Written by Andrew Fontana
Aquaman has always been a character that danced the line between cheesy hero and brooding monarch with an odd sense of fashion, whose everyman background clashed with the byzantine traditions of the underwater kingdom he happens to rule. Geoff Johns successfully navigated these two extremes during his run, and his work still stands as the benchmark upon which all successive writers of the characters are to be judged. Dan Abnett is respectful of all that came before, and if anything, his previous arc invoked Johns’ take on the character a bit too heavily. With this issue he takes a different approach , one that has been absent with the Aquaman book of the past few years: the cheese factor.
When a monstrous figure stomps its way to the borders of Atlantis, Aquaman leads his soldiers into a futile battle against a foe that seemingly absorbs all their attacks. Scott Eaton’s pencils portray this extended fight scene admirably. We get a sense of genuine urgency and scale through Eaton’s clean lines, without a single panel being hampered by clutter. My only real complaint where the artwork is concerned are the colors, which come off as too muted for a comic with such bombastic action. Perhaps that was the intent, given the underwater locale, but I like Aquaman’s chainmail chest armor to have a bit of a gleam.
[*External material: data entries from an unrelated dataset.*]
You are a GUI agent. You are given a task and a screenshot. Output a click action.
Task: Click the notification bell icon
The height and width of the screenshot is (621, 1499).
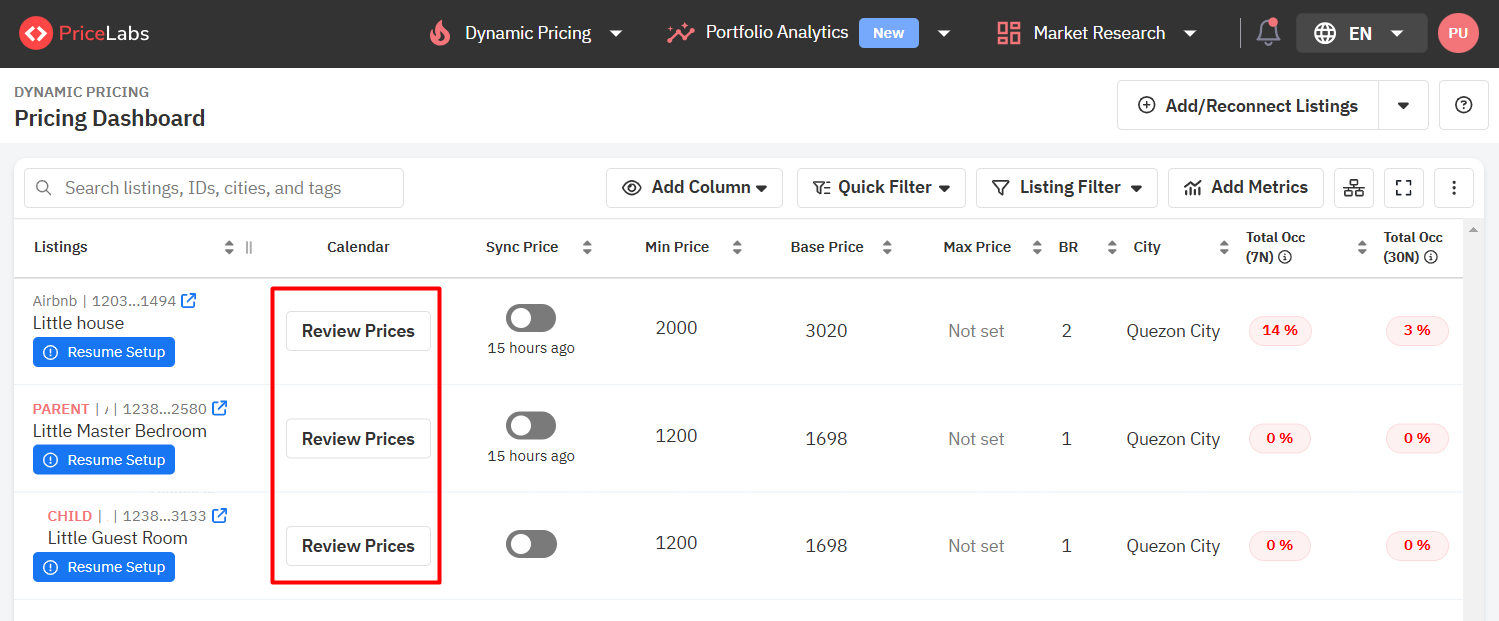1268,32
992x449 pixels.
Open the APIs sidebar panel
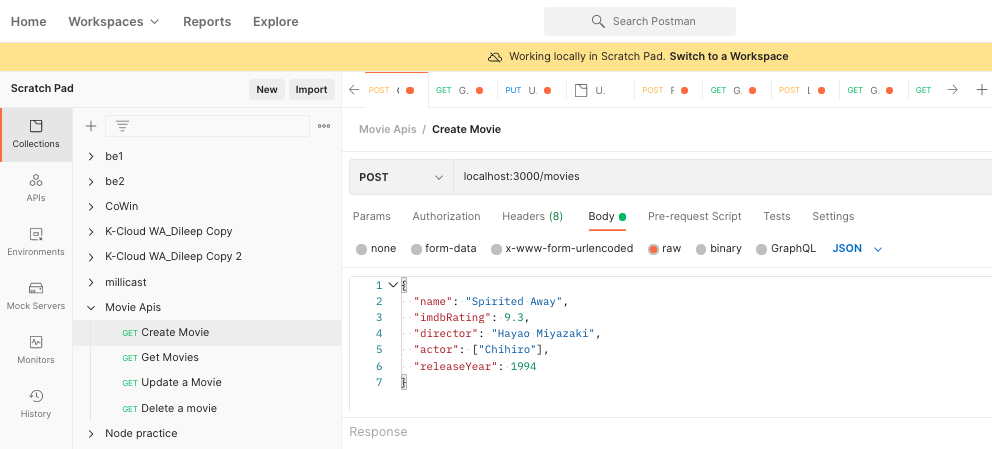[36, 187]
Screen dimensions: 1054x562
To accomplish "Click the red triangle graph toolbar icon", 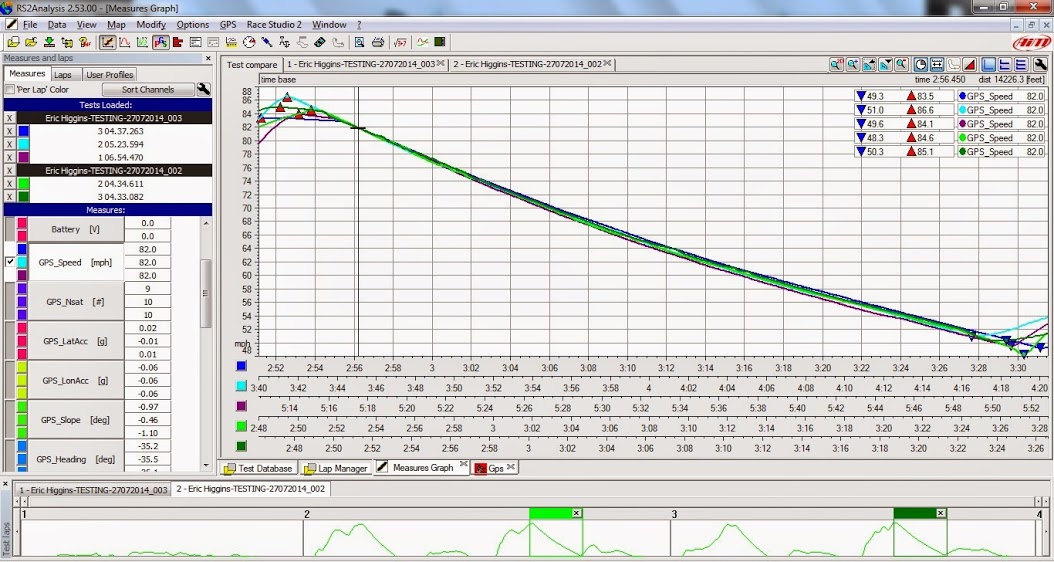I will 968,64.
Abnett has a good handle on Aquaman and his supporting cast, giving each of the supporting characters a distinctive voice. Having the grizzled warrior Murk say stuff like “Neptune’s balls” is an example of this, and the slight cheesiness of the dialogue gives the entire proceedings the air of a blockbuster action movie. Having the monster be The Shaggy Man, an obscure Justice League villain, was also a fun reveal. Unfortunately, Mera’s subplot hinders the issue’s momentum with yet another storyline about her failing to find her place among the Atlanteans. Johns had previously explored that dynamic during his run, and to have it rehashed again here feels like a waste of her character. Her studies at the Tower of Widowhood add a nice touch of world building to Abnett’s Atlantis, but it definitely feels incongruent to the main plot. I’m still on board with the current arc despite some misgivings, and I hope that Abnett can maintain the blockbuster tone he establishes here.